Мать быстро наметала на стол, отец с гостем приняли по чарке — с морозу, потом еще по одной — с устатку, после чего гость расслабился и перешел к делу, с которым приехал:
— Вот что, Никодим Евсеич, есть к тебе одно предложение. Да не от меня, а от самого великого князя.
Отец насторожился:
— От самого? Мне?
— Ну, не прямо тебе. Не уверен я, что великий князь точно знает, что живет тут, в сотне верст от Николаевска, на своем подворье Никодим Евсеич Полуянов. Но прислал он нам письмо, в коем просит обратиться к справным хозяевам, к каковым ты, сам понимаешь, точно принадлежишь, с малой просьбою… — Агроном сделал паузу, протянул руку и, ухватив стакан, отхлебнул горячего взвару. После чего продолжил: — Так вот, просит вас, крепких хозяев, благодетель ваш съездить сейчас, пока зима, к себе в родные места да рассказать бывшим землякам о своем житье-бытье. Честно. Без утайки.

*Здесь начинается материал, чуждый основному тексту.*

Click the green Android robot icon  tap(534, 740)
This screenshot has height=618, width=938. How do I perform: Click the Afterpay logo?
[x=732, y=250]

Никодим на некоторое время задумался, затем спросил:
— А на что это благодетелю-то? — И поспешно добавил: — Нет, ты не подумай, Ксаверий Петрович, ежели надобно — съездим. Эт за нами не заржавеет. Только лучше б понимать, что там делать надобно.
Агроном пожал плечами:
— Ну, об этом в письме ничего не сказано, но по моему разумению дело вот в чем. Благодетель наш, великий князь Алексей Александрович, очень озабочен заселением этих земель, для чего и целую систему приема переселенцев тут обустроил. Вот вспомни, как вас тут принимали, — хоть ты и поздней осенью досюда добрался, а от морозов не помер, зиму в сытости пережил, а по весне сразу же на свою землю сел. Да не голым-босым — а с семенами, лошадьми, скотиной и домом. Ныне же, сам видишь, строительные артели прошлым летом последние времянки разбирать и дома на их месте строить закончили, да и нас, агрономов, фельдшеров теперь в округе — в достатке. Школу вон открыли, следующим летом больничку опять же строить будут. В церкви уже третий год службы идут… А те бараки, где ты первую зиму провел, второй год пустуют. Иссякли переселенцы-то. А система, чтобы переселенцев принимать и обустраивать, осталась. Не хотелось бы, чтоб она простаивала. Да и места эти, сам знаешь, еще заселять и заселять.
Никодим понимающе кивнул. Митяй, лежавший на печке за занавеской и подглядывавший в щелку, видел, что отцу совсем не хочется никуда ехать, но и отказаться напрочь он не решается. Как-то не по-людски это — великий князь-то свое слово сдержал, всё, что обещал, выполнил, а он, Полуянов, тут кобенится…
— Ну а кто согласится, — продолжил между тем агроном, — тому велено выписать проездной на два лица для отбытия к указанному им месту и обратно.
— Это что-сь, — вскинулся Никодим, — за билет платить не надобно будет?
— Точно, — усмехнулся агроном…
До Магнитогорска Митяй с отцом добрались за два дня. Там, как им велел агроном, когда отец согласился-таки съездить в родную деревню и разговор перешел в конкретную плоскость, обратились в лавку при крестьянской кассе, от коей они имели ссуду, и им не только вручили билет, но еще и отоварили всем, что душе было угодно. Причем по ценам на четверть меньшим, чем обычно. Такая вот скидка была положена путешествующим по письму великого князя. Чтоб, стал быть, подарками да гостинцами закупиться могли. Денег у них с собой было немного, но отец уже давно большую часть вырученного от продажи своей доли урожая и приплода оставлял на личном счете в кассе, с коего и расплатился за все отобранное. После чего они с отцом, изрядно отягощенные гостинцами, отбыли на вокзал, а затем — подумать страшно! — в самую Москву.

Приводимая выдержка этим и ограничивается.